══ Input ══

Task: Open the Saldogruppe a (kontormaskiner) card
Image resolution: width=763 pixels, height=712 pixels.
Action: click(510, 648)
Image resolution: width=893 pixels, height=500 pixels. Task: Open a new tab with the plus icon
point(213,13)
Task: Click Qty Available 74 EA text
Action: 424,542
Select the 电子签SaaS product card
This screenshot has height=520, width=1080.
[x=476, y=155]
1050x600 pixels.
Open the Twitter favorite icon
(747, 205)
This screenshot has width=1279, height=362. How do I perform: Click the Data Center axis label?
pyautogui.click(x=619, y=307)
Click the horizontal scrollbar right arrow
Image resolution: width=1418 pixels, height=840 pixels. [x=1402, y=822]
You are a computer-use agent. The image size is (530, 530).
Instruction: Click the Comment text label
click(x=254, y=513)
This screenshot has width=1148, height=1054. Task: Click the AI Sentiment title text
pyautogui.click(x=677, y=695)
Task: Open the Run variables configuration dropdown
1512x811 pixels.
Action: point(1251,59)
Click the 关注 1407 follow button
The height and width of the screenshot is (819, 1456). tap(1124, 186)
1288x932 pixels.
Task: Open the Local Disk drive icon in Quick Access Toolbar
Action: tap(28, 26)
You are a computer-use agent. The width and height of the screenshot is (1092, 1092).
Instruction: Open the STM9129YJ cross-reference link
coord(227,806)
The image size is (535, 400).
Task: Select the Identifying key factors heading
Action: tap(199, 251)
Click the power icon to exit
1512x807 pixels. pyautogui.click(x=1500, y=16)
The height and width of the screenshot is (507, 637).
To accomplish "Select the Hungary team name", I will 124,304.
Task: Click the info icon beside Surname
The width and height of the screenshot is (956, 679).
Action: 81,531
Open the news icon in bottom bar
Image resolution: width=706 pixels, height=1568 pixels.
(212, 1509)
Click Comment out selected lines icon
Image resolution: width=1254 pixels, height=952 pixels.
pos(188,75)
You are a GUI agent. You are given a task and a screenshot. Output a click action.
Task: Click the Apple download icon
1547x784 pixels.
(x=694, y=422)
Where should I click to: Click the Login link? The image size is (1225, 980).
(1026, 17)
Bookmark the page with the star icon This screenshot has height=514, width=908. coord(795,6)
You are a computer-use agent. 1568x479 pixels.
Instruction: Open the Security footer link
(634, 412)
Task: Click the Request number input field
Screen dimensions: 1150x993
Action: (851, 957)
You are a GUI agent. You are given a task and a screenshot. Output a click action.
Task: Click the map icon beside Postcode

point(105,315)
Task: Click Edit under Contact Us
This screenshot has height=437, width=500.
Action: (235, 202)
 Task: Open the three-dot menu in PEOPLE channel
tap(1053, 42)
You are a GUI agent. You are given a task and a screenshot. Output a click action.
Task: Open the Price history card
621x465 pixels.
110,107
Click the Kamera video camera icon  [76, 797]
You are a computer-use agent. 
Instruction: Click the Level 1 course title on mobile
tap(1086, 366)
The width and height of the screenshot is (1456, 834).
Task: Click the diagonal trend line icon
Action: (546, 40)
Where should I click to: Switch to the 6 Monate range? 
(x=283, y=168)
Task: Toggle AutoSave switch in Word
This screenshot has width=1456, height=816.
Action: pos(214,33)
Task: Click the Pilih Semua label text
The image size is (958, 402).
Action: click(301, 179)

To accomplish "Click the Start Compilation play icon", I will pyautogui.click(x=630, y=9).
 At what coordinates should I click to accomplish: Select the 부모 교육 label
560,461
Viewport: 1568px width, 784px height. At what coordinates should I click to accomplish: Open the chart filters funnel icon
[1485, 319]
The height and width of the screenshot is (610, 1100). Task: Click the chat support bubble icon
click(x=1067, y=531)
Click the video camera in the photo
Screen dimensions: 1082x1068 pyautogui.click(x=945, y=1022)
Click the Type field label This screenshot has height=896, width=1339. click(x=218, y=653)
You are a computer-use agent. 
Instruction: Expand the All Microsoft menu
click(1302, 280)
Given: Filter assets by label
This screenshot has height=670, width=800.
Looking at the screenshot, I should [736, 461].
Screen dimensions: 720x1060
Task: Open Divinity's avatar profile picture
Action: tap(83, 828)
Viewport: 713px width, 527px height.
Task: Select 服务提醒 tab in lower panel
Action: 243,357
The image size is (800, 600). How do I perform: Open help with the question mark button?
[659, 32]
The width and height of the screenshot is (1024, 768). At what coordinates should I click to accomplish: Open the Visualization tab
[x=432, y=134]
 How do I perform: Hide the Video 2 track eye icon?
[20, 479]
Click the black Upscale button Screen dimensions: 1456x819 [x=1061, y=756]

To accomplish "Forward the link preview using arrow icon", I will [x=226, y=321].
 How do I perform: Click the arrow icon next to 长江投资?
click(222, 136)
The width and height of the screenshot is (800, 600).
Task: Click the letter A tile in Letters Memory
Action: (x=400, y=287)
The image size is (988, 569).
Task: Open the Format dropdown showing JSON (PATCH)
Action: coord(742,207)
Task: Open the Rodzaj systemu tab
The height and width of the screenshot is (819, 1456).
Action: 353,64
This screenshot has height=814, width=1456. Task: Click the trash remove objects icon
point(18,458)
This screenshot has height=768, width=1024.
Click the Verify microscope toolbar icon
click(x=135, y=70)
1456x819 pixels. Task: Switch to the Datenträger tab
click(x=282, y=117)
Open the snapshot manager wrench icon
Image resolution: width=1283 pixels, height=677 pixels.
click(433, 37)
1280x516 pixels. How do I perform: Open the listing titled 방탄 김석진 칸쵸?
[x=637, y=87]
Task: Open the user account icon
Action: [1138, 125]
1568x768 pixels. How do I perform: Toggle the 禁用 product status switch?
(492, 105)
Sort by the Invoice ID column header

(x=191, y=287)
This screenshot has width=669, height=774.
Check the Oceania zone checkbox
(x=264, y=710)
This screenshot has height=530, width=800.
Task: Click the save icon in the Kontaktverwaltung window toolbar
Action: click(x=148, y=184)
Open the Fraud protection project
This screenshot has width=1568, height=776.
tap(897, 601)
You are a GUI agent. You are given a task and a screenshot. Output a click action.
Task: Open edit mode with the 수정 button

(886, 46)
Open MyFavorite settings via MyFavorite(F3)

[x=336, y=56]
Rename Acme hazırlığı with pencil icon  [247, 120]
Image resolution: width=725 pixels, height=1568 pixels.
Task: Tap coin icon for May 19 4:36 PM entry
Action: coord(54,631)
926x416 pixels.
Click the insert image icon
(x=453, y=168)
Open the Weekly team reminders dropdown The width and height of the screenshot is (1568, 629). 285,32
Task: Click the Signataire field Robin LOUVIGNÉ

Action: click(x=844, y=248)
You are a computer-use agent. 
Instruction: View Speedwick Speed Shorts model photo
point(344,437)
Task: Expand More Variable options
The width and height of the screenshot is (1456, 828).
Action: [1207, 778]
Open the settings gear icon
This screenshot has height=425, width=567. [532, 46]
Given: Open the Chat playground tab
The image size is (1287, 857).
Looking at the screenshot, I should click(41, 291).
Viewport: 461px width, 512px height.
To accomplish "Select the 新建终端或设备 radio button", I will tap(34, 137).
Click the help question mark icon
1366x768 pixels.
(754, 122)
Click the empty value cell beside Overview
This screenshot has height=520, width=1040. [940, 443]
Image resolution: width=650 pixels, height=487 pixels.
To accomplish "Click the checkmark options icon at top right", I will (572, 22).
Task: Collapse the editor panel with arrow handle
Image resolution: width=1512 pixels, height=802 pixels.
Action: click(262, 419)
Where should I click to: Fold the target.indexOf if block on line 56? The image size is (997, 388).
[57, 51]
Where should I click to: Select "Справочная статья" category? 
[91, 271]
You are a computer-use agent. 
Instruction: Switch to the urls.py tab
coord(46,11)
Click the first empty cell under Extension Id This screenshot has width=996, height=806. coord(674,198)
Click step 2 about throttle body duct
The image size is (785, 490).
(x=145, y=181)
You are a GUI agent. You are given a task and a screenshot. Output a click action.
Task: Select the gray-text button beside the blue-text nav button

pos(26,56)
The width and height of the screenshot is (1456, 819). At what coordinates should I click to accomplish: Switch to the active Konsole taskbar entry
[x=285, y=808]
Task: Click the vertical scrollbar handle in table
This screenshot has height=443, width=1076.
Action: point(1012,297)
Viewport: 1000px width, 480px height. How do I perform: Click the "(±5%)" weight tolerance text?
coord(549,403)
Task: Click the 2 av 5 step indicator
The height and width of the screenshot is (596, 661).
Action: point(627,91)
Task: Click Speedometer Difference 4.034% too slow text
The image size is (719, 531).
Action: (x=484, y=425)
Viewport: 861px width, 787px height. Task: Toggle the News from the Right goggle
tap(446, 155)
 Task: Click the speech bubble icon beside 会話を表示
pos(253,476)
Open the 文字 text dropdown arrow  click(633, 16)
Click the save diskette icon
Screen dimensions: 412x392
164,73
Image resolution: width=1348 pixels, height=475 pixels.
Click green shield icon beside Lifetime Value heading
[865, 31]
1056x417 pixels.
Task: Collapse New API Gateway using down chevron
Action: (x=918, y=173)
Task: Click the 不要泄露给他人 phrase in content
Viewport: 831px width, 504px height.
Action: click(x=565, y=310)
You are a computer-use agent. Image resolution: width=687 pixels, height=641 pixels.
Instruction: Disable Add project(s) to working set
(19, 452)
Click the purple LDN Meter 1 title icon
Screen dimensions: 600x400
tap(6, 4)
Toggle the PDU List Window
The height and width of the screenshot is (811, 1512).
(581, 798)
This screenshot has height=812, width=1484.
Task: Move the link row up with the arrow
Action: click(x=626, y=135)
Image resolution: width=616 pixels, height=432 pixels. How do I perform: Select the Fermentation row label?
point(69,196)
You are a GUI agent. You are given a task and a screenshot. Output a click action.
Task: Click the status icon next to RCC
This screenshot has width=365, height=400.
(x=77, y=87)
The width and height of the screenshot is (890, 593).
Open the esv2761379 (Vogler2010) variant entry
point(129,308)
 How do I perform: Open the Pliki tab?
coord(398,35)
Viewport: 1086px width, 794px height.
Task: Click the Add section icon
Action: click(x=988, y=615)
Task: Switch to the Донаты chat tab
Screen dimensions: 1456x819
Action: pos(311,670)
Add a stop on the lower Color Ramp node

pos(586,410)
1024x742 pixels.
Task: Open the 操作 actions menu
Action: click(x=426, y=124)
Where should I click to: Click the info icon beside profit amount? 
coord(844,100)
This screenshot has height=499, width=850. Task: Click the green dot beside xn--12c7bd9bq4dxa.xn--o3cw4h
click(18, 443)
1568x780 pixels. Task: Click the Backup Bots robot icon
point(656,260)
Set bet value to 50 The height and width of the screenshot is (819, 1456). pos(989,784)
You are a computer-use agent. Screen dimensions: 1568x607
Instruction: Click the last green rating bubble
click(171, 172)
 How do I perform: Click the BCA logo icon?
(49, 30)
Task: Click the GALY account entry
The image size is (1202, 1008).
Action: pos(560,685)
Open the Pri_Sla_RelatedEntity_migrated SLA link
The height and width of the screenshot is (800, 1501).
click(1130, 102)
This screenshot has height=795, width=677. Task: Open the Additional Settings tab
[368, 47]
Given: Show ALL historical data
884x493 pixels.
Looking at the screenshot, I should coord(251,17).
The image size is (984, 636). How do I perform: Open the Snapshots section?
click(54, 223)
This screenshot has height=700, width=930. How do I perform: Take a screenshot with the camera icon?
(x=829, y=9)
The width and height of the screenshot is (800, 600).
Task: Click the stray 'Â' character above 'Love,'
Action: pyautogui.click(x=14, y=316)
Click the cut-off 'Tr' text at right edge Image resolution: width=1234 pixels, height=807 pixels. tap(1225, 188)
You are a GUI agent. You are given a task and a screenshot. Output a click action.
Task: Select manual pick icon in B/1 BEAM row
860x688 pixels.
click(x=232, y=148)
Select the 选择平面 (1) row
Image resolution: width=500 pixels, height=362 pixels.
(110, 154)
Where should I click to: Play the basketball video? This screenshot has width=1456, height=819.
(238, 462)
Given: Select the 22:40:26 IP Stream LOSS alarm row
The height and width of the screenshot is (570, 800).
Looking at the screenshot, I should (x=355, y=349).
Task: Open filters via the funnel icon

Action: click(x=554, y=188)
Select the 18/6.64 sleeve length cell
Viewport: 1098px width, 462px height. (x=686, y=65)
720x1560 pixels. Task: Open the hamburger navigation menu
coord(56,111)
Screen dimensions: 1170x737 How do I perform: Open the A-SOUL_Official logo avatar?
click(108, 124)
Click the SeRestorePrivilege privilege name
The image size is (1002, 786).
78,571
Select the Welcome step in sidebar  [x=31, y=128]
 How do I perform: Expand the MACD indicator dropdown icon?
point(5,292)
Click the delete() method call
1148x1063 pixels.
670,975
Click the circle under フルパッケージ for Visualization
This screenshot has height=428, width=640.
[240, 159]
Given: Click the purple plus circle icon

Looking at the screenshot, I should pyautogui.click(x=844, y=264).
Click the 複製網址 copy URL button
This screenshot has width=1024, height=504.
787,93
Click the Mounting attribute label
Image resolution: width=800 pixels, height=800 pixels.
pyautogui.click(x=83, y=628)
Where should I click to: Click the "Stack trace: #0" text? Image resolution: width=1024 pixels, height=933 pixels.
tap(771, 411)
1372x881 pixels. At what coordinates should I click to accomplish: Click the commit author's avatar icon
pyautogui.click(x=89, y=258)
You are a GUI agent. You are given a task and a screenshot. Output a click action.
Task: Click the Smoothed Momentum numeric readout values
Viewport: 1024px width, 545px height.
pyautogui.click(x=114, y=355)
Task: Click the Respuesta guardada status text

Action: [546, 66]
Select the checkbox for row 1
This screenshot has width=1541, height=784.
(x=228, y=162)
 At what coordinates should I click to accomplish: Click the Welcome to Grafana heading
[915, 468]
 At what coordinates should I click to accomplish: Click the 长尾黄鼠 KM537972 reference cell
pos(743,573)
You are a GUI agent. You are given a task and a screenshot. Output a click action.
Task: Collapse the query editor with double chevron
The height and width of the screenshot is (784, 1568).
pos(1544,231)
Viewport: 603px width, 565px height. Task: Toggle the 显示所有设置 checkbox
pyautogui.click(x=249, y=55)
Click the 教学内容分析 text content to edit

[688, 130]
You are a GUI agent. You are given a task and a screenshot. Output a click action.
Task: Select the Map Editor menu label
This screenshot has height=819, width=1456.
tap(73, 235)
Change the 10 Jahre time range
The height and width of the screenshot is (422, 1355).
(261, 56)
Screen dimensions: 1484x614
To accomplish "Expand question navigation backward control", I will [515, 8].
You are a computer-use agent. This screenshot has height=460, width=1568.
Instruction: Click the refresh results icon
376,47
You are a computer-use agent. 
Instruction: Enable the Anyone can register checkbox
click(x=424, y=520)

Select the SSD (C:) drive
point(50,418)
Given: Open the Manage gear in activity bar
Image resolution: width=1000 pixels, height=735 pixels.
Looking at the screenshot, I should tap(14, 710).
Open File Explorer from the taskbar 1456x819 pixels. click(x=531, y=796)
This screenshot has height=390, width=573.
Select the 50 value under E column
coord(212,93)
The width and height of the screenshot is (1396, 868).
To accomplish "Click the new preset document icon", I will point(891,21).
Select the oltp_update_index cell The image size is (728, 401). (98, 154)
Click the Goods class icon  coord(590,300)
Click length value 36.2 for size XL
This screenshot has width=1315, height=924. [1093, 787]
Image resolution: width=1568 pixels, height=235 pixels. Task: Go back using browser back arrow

═══

Description of the task: Copy out every line from the one containing "Task: Click Edit under Contact Us" down to the one containing "Click the Kamera", and adjust each coordinate in the answers by -104. Leave every other part of those lines unchanged.

Result for this task:
Task: Click Edit under Contact Us
This screenshot has height=437, width=500.
Action: (131, 98)
 Task: Open the three-dot menu in PEOPLE channel
tap(949, -62)
You are a GUI agent. You are given a task and a screenshot. Output a click action.
Task: Open the Price history card
621x465 pixels.
6,3
Click the Kamera video camera icon  [-28, 693]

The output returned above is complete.